Sauf s’il est démontré que ces compagnies ne sont pas viables et d’en indiquer les raisons (passif antérieur trop lourd à résorber, réseau exploité non rentable, tarification inadaptée, etc..), ce n’est donc pas chez elles que se cache la cause première du krach. 
4°.- Force donc est de braquer les projecteurs au niveau des actionnaires, à travers les conseils d’administrations et des commissaires aux comptes, qui - comme chacun le sait - peuvent être tenus pour responsables de la mauvaise gestion d'une société et de l’approbation de bilans inexacts. 
Certes, il convient de conserver la plus grande prudence avant de donner un avis, sans avoir pu, préalablement, exploiter et analyser toutes les données recueillies.
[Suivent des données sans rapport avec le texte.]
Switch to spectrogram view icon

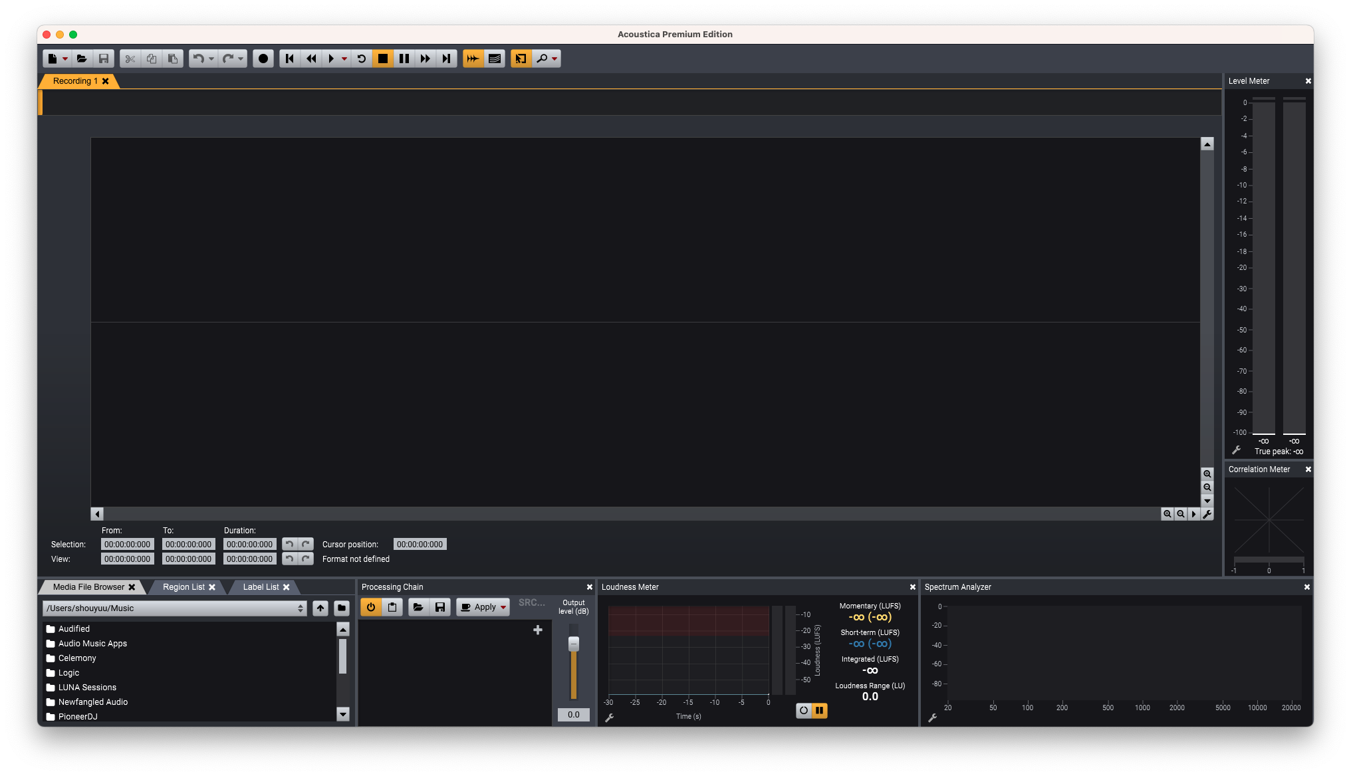click(494, 59)
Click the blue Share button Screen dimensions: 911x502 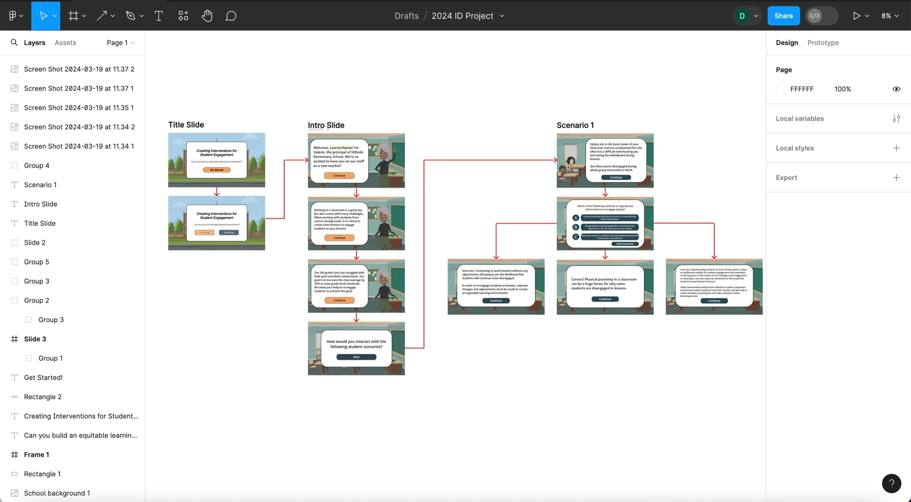pos(783,16)
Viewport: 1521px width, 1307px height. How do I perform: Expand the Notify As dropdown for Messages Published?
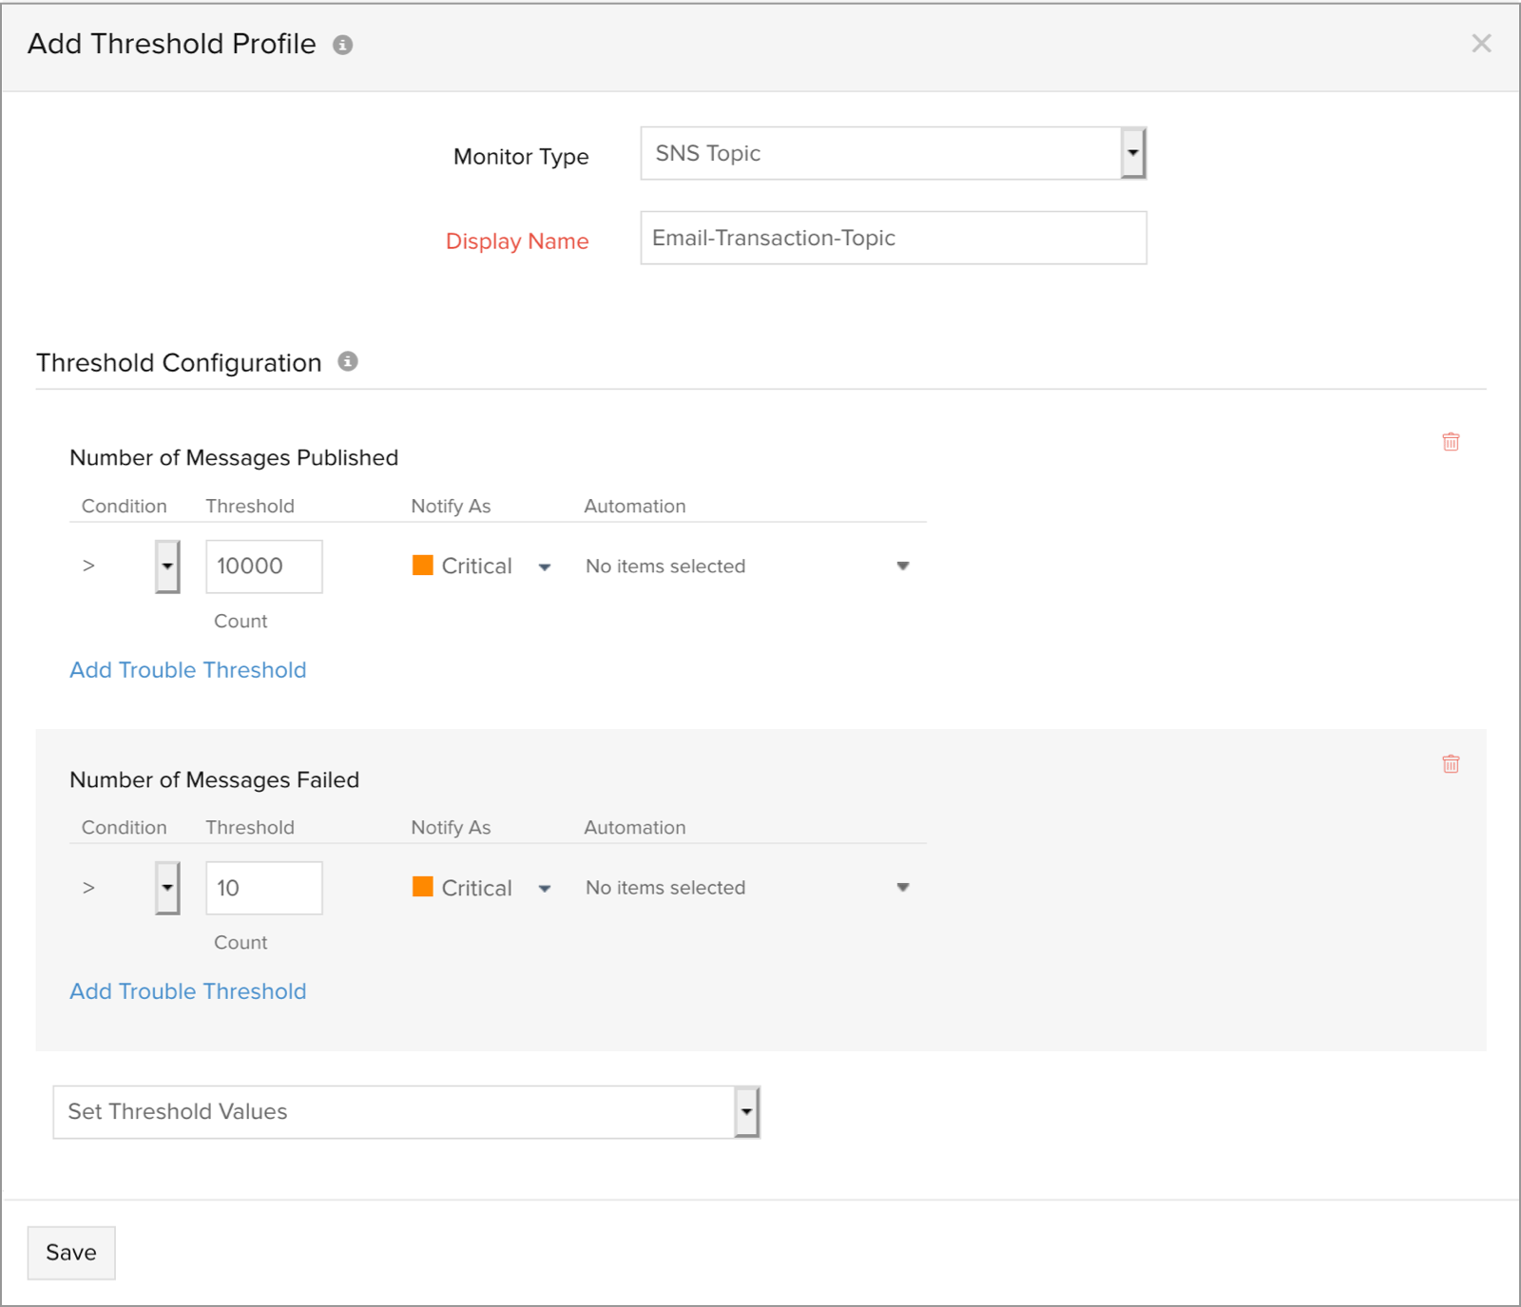(x=545, y=567)
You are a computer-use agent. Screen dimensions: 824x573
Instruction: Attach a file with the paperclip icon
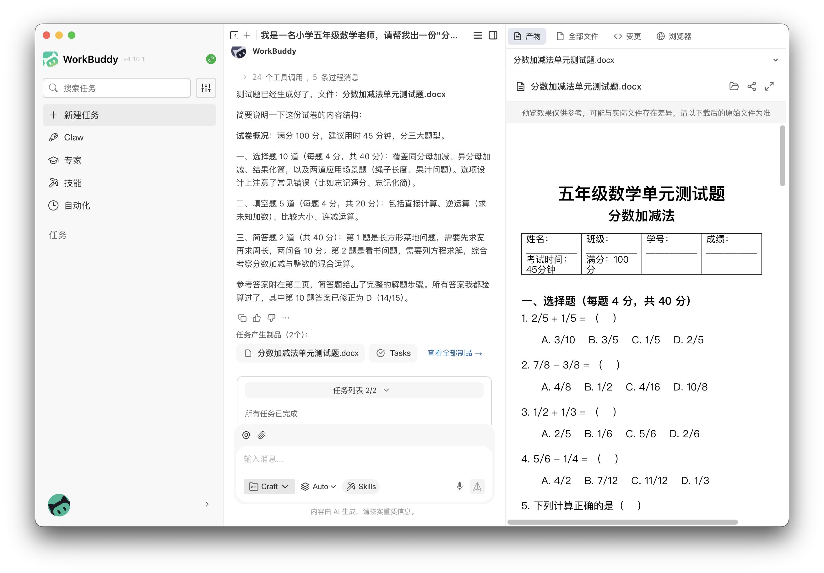262,435
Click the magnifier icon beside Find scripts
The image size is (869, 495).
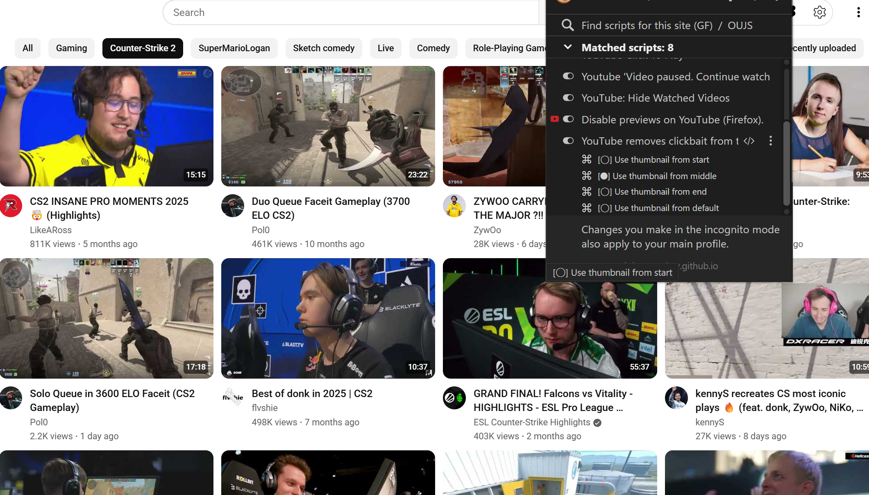point(567,25)
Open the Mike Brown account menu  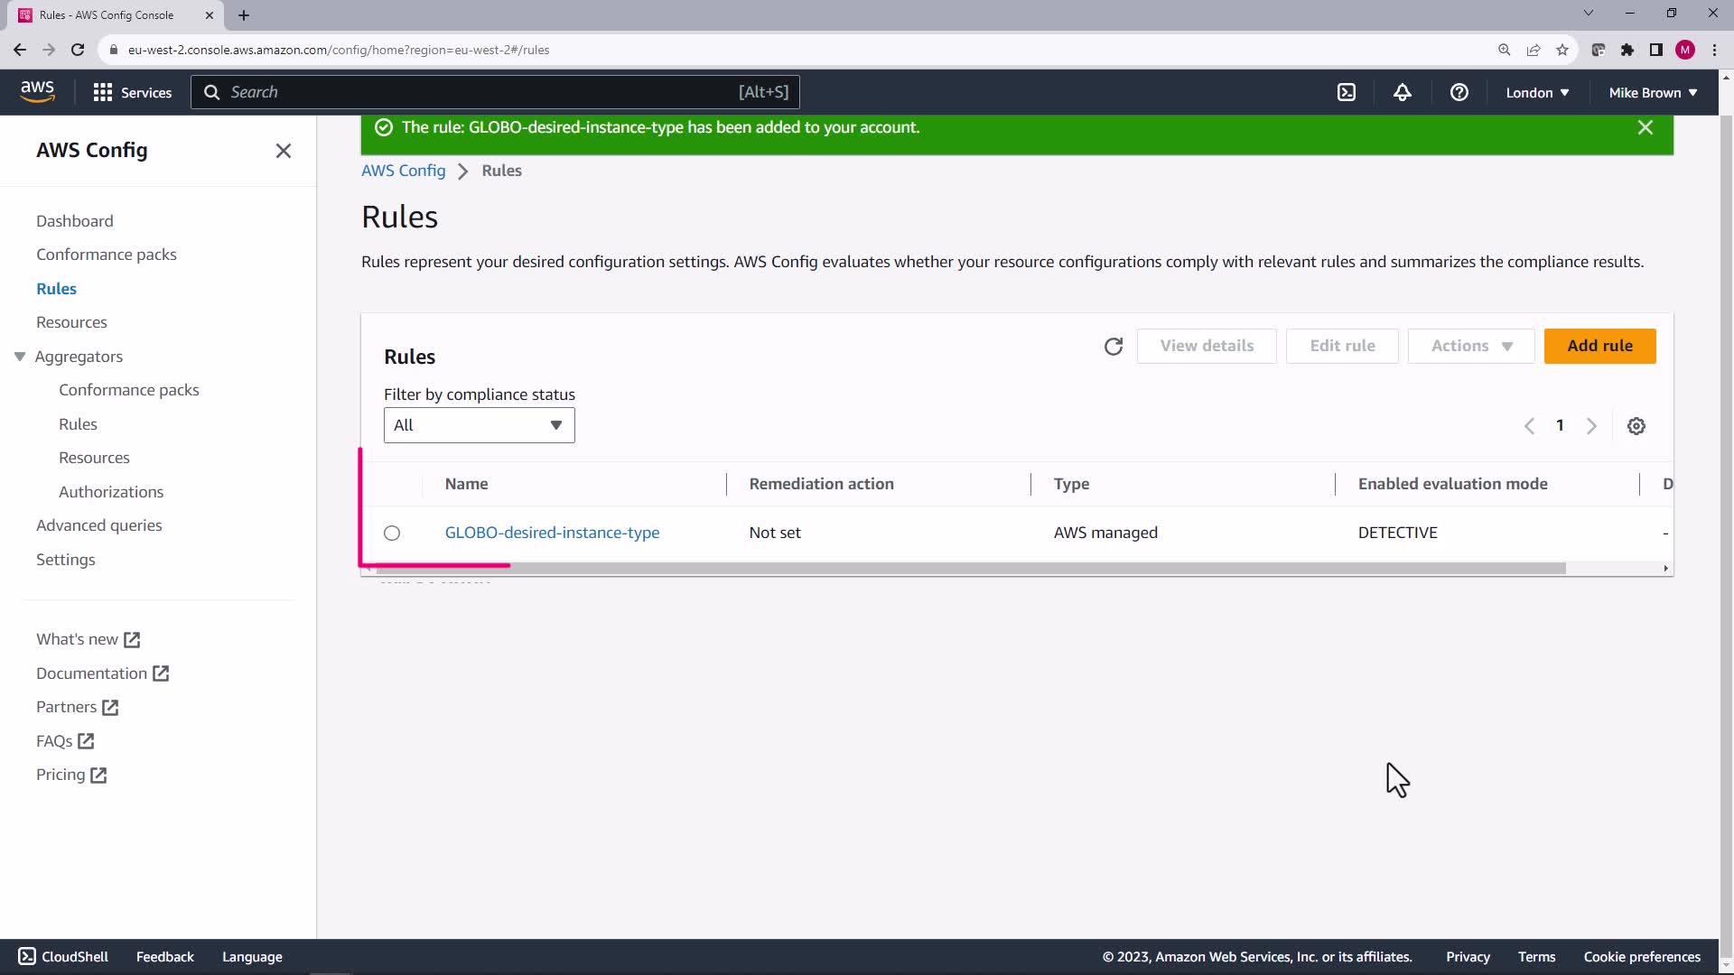point(1653,92)
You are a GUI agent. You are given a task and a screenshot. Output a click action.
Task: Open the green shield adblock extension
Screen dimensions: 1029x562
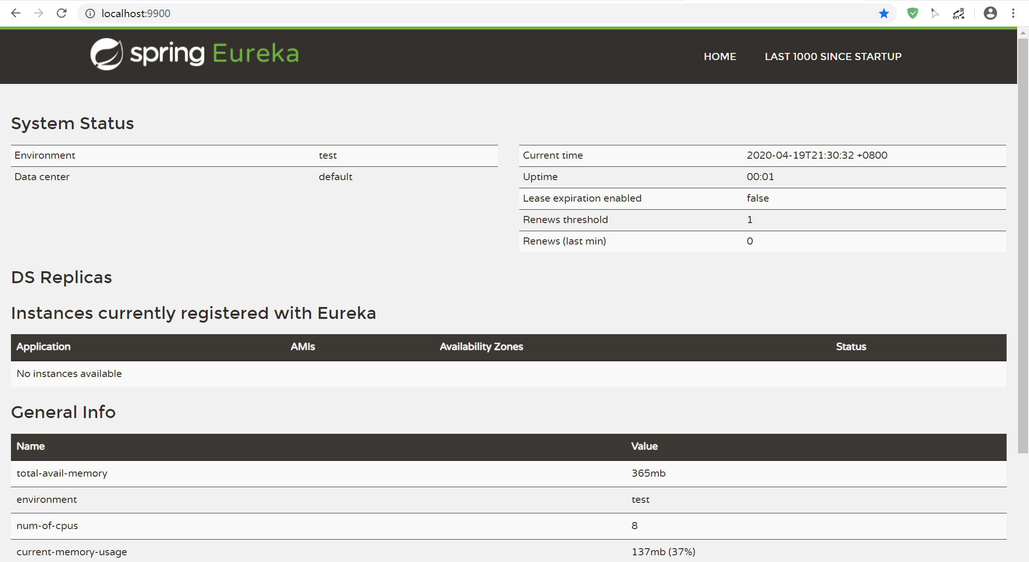(912, 13)
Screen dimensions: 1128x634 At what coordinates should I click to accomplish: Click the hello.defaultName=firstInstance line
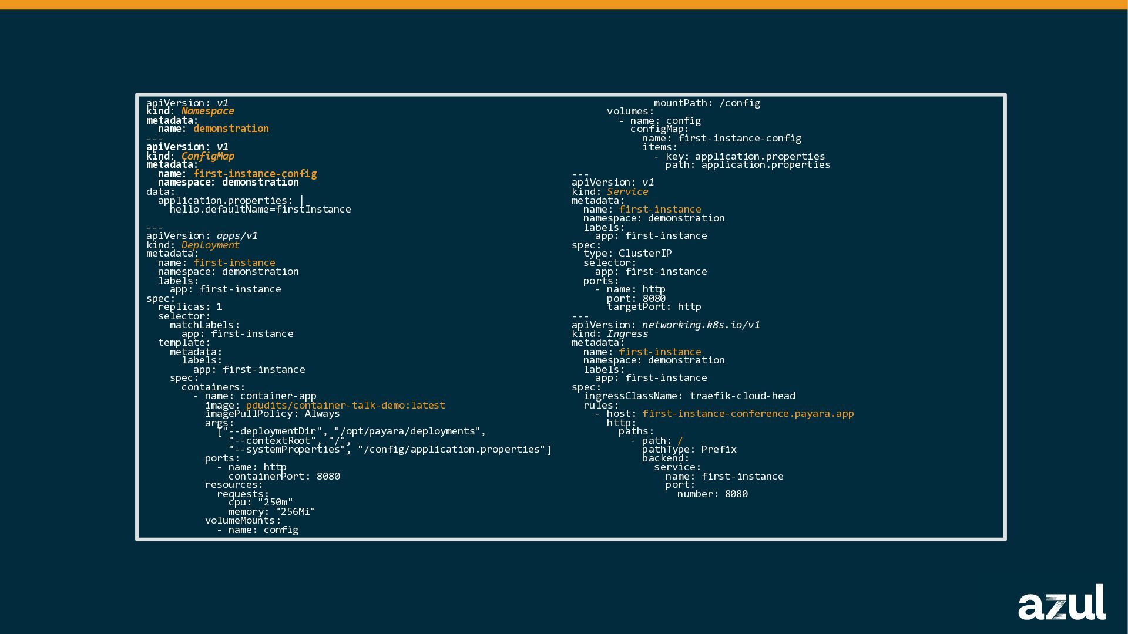click(x=260, y=210)
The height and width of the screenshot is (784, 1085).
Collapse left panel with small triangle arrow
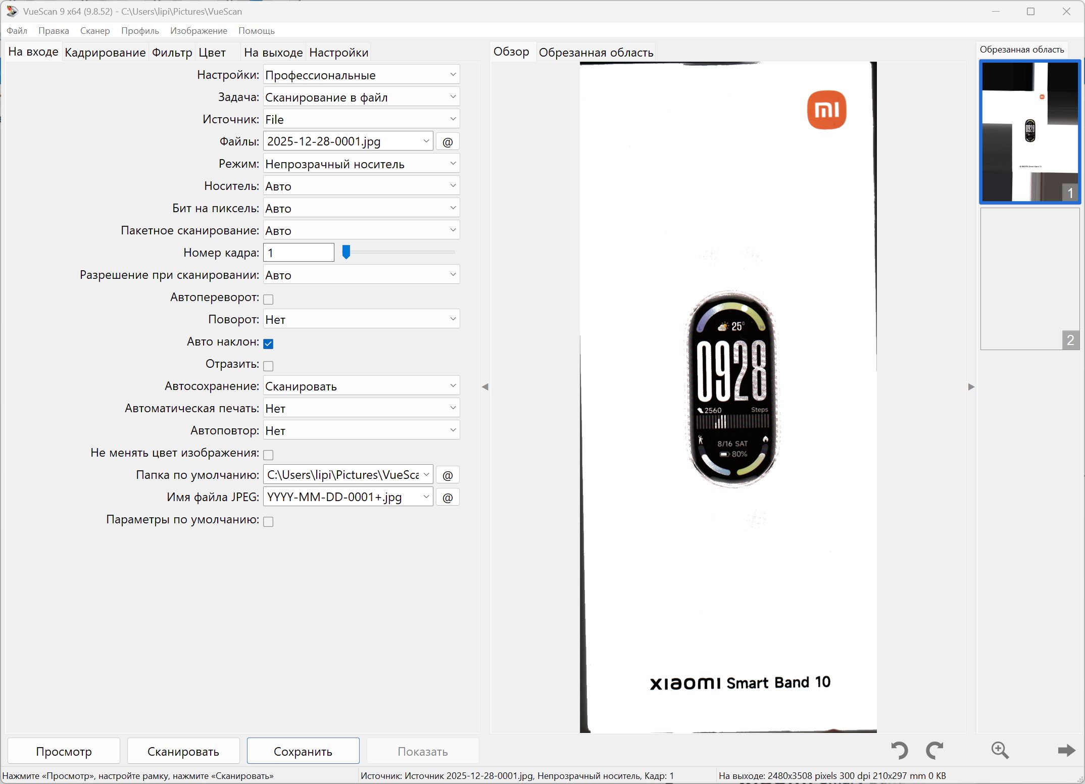[x=485, y=387]
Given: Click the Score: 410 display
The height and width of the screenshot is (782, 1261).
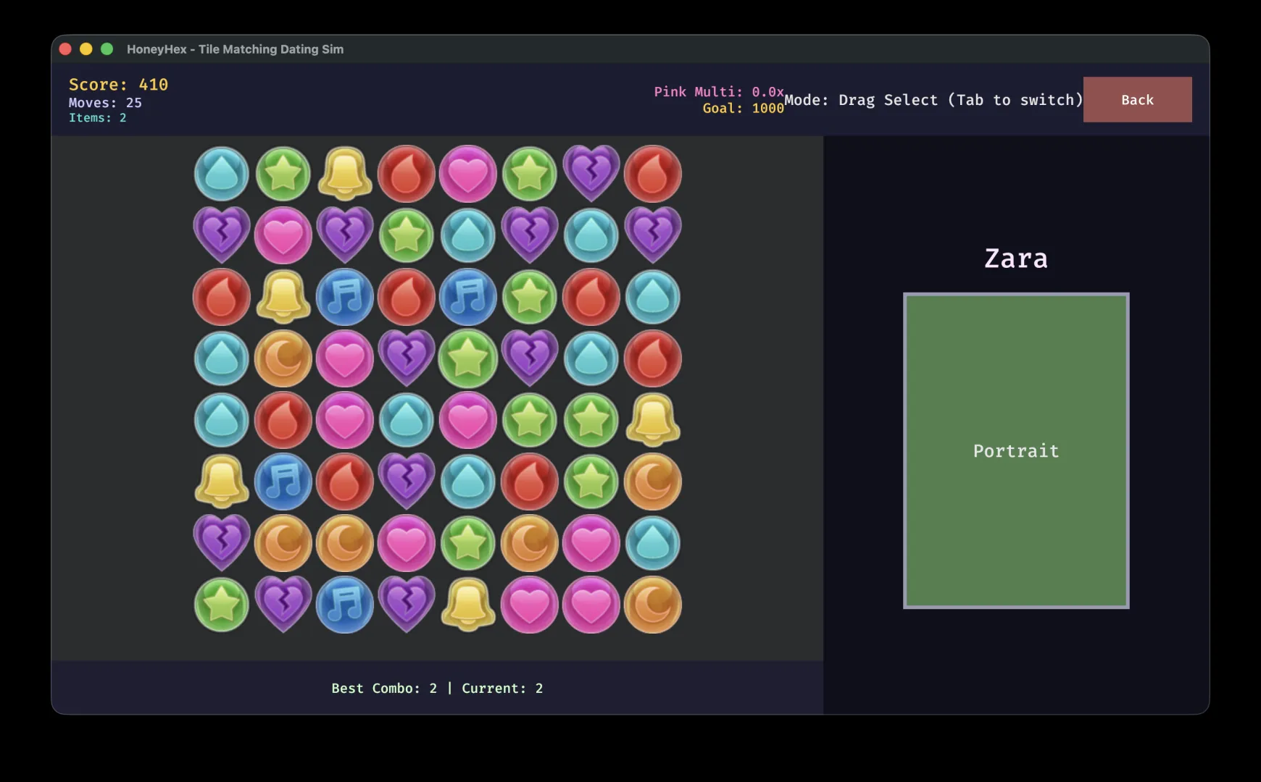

Cela étant, tout en confirmant que toutes les personnes visées devraient bénéficier de la présomption d’innocence tant que la chose n’est pas jugée, il n’en reste pas moins évident qu’il existe, à tout le moins, une forte présomption de dysfonctionnements et d’anomalies graves ayant conduit à la désolante situation actuelle. 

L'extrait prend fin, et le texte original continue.